Among the lines below, take the one holding "1245x902 pixels. How", the one holding "can survive on", and all lines between them. Set them down exactly.

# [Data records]
==*==

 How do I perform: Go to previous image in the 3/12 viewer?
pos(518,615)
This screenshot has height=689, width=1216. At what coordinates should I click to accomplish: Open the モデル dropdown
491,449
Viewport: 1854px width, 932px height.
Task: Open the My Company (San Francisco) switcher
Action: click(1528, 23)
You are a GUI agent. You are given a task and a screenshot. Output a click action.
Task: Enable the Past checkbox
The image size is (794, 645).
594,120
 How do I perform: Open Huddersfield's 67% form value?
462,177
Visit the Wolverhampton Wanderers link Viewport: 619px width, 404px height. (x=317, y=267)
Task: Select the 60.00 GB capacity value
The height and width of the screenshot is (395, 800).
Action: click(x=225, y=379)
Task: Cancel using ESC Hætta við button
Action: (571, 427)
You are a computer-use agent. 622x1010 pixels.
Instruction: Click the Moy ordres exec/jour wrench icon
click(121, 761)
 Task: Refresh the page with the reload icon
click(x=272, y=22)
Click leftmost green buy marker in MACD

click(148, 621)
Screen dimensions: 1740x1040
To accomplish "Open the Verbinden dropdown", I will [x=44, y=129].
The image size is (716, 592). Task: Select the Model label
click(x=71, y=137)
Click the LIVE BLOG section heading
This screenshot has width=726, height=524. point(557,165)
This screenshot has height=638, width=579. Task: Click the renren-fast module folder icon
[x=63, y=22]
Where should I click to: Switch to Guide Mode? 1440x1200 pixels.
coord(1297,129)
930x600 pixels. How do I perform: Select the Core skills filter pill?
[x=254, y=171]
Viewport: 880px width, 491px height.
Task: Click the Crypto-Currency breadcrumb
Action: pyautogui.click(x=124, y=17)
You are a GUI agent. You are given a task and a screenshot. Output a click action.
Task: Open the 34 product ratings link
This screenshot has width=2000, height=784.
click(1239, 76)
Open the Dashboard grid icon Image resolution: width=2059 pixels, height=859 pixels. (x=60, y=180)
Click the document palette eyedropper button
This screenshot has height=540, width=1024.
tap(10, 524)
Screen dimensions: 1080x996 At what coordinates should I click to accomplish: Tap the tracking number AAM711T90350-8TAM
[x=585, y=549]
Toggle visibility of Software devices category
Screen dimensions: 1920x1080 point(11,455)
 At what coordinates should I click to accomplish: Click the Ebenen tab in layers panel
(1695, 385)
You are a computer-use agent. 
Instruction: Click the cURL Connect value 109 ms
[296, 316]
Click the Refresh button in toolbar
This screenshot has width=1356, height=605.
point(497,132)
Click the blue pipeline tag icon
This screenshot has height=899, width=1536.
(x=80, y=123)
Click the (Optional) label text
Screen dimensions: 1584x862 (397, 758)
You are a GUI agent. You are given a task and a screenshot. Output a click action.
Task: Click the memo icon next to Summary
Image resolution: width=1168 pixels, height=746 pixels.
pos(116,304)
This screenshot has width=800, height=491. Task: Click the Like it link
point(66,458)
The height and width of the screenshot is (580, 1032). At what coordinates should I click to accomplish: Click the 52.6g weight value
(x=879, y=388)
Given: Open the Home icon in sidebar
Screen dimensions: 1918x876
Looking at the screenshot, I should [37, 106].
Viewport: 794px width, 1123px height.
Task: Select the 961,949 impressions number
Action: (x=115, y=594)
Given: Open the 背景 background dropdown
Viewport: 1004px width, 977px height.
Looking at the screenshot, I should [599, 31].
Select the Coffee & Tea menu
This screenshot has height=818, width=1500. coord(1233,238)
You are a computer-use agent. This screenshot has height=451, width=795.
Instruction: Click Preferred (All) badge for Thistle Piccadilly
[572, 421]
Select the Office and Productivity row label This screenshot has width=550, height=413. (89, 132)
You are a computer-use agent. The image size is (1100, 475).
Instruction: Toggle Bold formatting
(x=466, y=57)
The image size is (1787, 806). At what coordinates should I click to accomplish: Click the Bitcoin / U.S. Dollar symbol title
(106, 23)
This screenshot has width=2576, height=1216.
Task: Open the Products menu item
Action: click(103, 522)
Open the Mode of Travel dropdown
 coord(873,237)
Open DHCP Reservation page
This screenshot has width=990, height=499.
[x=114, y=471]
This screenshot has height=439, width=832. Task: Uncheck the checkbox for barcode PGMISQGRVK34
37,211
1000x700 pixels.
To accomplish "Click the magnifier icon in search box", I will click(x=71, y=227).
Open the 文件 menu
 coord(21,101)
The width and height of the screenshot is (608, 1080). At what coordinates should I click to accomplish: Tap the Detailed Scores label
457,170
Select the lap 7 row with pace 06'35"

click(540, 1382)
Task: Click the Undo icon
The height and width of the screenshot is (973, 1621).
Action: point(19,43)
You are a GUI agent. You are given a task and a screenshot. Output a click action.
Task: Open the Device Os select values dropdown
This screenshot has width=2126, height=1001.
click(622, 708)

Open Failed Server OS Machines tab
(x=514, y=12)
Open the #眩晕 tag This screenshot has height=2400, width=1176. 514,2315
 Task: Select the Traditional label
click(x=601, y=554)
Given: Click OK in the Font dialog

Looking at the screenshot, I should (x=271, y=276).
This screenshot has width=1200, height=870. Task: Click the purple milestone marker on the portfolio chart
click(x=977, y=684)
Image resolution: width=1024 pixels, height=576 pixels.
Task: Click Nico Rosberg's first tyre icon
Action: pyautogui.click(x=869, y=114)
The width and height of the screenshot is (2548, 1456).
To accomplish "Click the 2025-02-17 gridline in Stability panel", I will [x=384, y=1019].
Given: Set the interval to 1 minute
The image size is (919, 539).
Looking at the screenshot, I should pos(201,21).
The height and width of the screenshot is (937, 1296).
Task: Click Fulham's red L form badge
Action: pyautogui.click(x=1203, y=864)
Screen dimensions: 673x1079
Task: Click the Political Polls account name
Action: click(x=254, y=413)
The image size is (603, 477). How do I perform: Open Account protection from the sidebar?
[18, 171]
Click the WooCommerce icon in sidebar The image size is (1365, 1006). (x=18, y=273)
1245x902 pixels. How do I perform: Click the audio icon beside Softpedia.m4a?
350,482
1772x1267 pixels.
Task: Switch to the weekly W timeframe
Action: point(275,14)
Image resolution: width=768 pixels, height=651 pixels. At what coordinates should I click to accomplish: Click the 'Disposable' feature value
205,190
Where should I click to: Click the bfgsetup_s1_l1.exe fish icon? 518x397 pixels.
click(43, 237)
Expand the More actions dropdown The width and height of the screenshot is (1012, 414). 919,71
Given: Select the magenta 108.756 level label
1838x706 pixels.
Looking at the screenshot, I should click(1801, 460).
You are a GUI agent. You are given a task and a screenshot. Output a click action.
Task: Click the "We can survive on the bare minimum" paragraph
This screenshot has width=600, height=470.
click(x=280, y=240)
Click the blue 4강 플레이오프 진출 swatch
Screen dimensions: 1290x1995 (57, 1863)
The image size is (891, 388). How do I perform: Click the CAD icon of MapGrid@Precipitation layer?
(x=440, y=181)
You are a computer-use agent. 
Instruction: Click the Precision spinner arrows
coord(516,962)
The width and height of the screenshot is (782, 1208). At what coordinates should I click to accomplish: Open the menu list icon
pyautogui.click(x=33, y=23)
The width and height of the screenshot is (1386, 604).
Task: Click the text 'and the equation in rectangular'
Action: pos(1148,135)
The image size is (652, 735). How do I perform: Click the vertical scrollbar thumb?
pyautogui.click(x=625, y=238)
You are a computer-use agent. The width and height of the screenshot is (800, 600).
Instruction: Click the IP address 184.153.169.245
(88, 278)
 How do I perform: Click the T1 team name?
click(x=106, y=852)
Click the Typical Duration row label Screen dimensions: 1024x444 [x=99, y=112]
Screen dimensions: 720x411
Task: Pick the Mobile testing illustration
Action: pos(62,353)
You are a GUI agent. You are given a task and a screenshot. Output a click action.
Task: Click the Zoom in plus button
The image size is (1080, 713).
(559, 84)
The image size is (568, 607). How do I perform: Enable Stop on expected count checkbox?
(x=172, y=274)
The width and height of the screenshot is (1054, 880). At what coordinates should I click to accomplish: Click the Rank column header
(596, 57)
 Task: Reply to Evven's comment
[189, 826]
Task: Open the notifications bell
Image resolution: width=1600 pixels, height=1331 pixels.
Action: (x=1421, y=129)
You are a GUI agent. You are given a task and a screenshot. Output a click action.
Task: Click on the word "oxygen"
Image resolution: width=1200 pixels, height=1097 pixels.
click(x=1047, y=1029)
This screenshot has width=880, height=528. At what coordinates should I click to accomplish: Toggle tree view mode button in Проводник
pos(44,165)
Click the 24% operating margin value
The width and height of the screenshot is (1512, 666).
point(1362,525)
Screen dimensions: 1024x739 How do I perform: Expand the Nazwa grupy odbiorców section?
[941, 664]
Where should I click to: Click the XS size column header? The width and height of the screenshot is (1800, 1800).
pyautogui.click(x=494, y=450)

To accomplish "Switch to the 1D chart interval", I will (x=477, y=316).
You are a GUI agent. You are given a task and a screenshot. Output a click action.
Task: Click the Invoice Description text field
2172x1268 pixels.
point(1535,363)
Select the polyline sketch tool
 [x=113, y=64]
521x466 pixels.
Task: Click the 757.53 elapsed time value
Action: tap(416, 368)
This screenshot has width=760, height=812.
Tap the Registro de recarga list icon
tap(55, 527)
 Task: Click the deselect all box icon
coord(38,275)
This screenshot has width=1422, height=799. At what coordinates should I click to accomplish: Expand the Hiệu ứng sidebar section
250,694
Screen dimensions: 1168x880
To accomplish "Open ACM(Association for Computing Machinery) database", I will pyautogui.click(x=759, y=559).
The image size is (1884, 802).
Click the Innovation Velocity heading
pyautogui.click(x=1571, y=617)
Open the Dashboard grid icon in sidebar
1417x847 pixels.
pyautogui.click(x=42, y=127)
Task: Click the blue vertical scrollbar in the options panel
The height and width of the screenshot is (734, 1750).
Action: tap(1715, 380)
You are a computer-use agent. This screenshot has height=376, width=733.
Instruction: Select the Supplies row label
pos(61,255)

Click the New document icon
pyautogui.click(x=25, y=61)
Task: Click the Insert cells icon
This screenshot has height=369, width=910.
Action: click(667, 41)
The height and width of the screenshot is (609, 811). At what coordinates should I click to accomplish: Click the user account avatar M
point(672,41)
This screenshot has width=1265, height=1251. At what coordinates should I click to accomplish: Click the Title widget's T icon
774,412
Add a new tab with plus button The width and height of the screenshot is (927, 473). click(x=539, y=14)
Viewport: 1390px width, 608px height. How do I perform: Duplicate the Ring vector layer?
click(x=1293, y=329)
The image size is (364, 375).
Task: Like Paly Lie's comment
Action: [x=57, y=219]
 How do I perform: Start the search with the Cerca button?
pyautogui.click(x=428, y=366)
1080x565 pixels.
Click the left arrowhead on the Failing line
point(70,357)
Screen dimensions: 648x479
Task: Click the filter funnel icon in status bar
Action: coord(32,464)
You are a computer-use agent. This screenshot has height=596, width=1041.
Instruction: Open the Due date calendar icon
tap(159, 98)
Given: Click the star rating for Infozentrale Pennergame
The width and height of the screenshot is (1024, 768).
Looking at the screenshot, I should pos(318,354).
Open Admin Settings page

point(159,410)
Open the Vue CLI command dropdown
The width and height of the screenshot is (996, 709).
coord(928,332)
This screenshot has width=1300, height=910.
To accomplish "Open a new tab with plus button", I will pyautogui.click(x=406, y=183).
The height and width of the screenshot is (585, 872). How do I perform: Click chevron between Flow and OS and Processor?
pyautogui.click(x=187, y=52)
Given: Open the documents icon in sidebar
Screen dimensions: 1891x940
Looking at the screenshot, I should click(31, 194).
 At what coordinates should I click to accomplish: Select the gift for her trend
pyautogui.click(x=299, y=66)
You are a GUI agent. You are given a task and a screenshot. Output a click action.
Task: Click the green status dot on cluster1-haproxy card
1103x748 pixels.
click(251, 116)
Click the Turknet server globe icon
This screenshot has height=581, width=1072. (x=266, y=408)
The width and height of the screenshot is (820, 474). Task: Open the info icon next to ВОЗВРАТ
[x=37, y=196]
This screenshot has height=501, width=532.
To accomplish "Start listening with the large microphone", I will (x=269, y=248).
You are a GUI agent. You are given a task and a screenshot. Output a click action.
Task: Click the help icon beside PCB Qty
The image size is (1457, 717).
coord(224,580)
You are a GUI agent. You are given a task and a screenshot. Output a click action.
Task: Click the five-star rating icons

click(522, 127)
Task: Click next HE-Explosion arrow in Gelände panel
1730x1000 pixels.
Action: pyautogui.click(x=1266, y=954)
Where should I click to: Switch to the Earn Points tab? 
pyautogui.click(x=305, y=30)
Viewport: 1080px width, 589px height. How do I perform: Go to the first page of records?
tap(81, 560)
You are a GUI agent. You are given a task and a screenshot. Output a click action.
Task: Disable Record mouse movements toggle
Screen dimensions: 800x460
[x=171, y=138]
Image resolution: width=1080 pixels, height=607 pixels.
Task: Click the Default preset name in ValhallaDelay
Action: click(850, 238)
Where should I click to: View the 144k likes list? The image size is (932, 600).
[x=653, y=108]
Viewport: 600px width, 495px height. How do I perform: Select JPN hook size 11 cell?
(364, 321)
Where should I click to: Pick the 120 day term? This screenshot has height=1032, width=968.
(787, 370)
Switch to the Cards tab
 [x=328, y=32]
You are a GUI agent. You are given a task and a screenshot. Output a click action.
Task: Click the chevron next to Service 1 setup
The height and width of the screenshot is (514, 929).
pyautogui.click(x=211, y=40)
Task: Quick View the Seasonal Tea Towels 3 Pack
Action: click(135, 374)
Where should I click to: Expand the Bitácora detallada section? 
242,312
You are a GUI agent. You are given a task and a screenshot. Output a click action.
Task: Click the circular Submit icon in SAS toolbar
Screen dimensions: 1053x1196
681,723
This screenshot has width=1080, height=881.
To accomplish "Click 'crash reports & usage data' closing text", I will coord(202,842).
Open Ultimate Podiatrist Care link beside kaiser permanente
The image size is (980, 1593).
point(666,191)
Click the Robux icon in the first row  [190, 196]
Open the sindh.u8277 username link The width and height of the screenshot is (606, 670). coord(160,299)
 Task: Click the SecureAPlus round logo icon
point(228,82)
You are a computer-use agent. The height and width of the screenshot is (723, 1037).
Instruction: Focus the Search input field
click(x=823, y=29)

==*==

# [WRITTEN RESPONSE]
1245x902 pixels. How do I perform: Click the audio icon beside Softpedia.m4a?
350,482
1772x1267 pixels.
Task: Switch to the weekly W timeframe
Action: point(275,14)
Image resolution: width=768 pixels, height=651 pixels. At what coordinates should I click to accomplish: Click the 'Disposable' feature value
205,190
Where should I click to: Click the bfgsetup_s1_l1.exe fish icon? 518x397 pixels.
click(43, 237)
Expand the More actions dropdown The width and height of the screenshot is (1012, 414). 919,71
Given: Select the magenta 108.756 level label
1838x706 pixels.
Looking at the screenshot, I should click(1801, 460).
You are a GUI agent. You are given a task and a screenshot. Output a click action.
Task: Click the "We can survive on the bare minimum" paragraph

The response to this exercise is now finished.